Review: Head Count is the Latest in Supernatural Horror
A shapeshifting, malevolent spirit terrorizes a group in the California desert.
Urban legends and parties have gone hand-in-hand for decades. The dares to go in the bathroom, turn off the lights, and invoke the spirit of Bloody Mary by repeating her name multiple times has not only been present on both small and big screens, but also passed down for generations. Throughout popular culture, the act of evoking spirits in mirrors has become a regular in horror to add that element of terror and supernatural.
In the early ‘90s, we were introduced to Candyman. Speak his name in a mirror and face the terror of the man covered in bees and a hook for a hand. Then, in 2005, the popular Urban Legends franchise gave us Urban Legends: Bloody Mary.
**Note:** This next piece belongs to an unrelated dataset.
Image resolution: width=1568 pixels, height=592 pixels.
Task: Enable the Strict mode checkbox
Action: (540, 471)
The direct-to-video release focused more on the supernatural than the previous slashers in the series.
Directed by Elle Callahan, Head Count, which has just arrived on Netflix, stays true to that concept, but instead of a mirror, you just need to read a passage repeating a demon’s name five times. Simple enough.
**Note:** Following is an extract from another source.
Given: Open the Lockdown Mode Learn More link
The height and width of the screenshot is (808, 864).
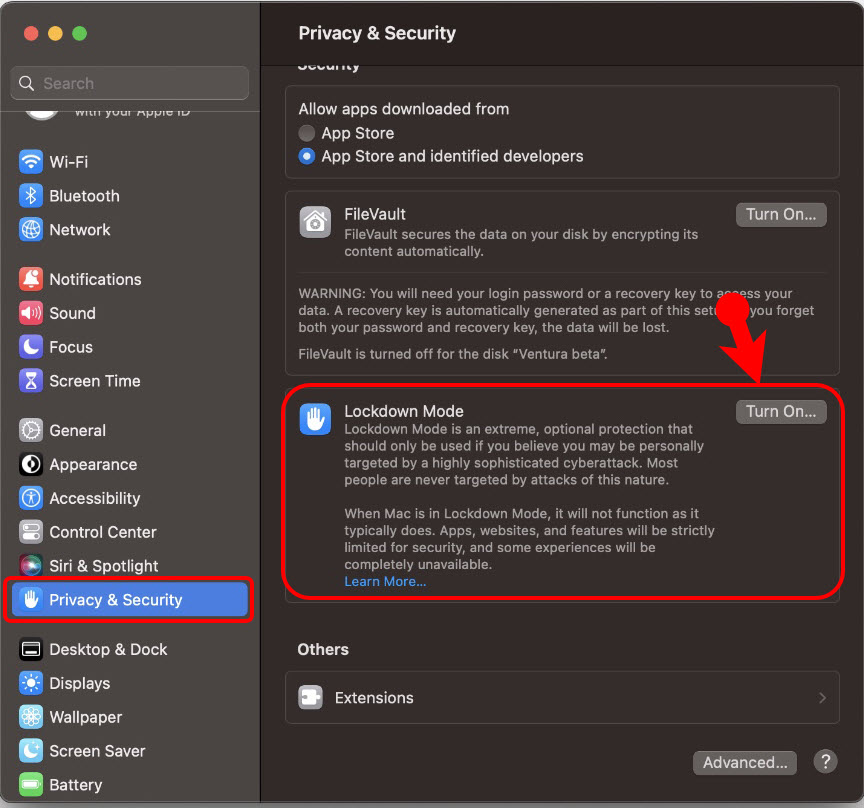Looking at the screenshot, I should click(385, 581).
Released in September of 2018, filmed in Joshua Tree, California, and starring a group of virtual unknowns, the film, despite having a slow start, soon delivers some thrilling scenes and twists that the viewer may not see coming. The story focuses on our main lead Evan (Isaac Jay), who is visiting his brother in the desert when they cross paths with a group of teens partying nearby. He returns to the rental house with these new friends and as they tell ghost stories around a campfire, he reads a chant from his cell, repeating the name Hisji multiple times.
It’s not long before strange things begin to occur to the group. Unlike most horror movies, where you eventually see the monster, Head Count doesn’t reveal one. The movie doesn’t rely on blood and gore or sharp-toothed monsters to scare the viewer. Instead, it’s more psychological and supernatural, but still manages to provide some solid scares.
Before long, Evan realizes that something is just not right after he finds satanic symbols in a rundown barn located near the home. He starts to research Hisji and finds out that others have went missing after evoking this demon. Reading, he finds out that for the presence to fulfil its deadly ritual, items and people need to be grouped into five. Thanks to the chameleon-like nature of the entity, it allows the members of the group to be suspicious of those around them. All in all, a perfect way to set up the remainder of the film.
The film had a good plot and concept of a horror movie without showing an actual monster. Its runtime was appropriate for the telling of the story while the special effects, when used, contributed to the film without taking away from it or cheapening the story. Head Count is operated on the belief that what you can’t see can sometimes be scarier.
It has a slow start leading up to our lead meeting the group. While the writer did a good job focusing on one or two key characters and their backstories, the remaining cast just seemed to go along for the ride. More substance with all characters could have made this a worthy competitor within the horror genre. The execution lacked in some areas to keep the viewer engaged, especially in the beginning.
If you’re looking for a fun movie with an urban legend feel to it, then Head Count is for you. While it may not lead to sequels or small-screen opportunities, it is still a good effort to scare viewers. You can watch it now on Netflix or similar VOD platforms.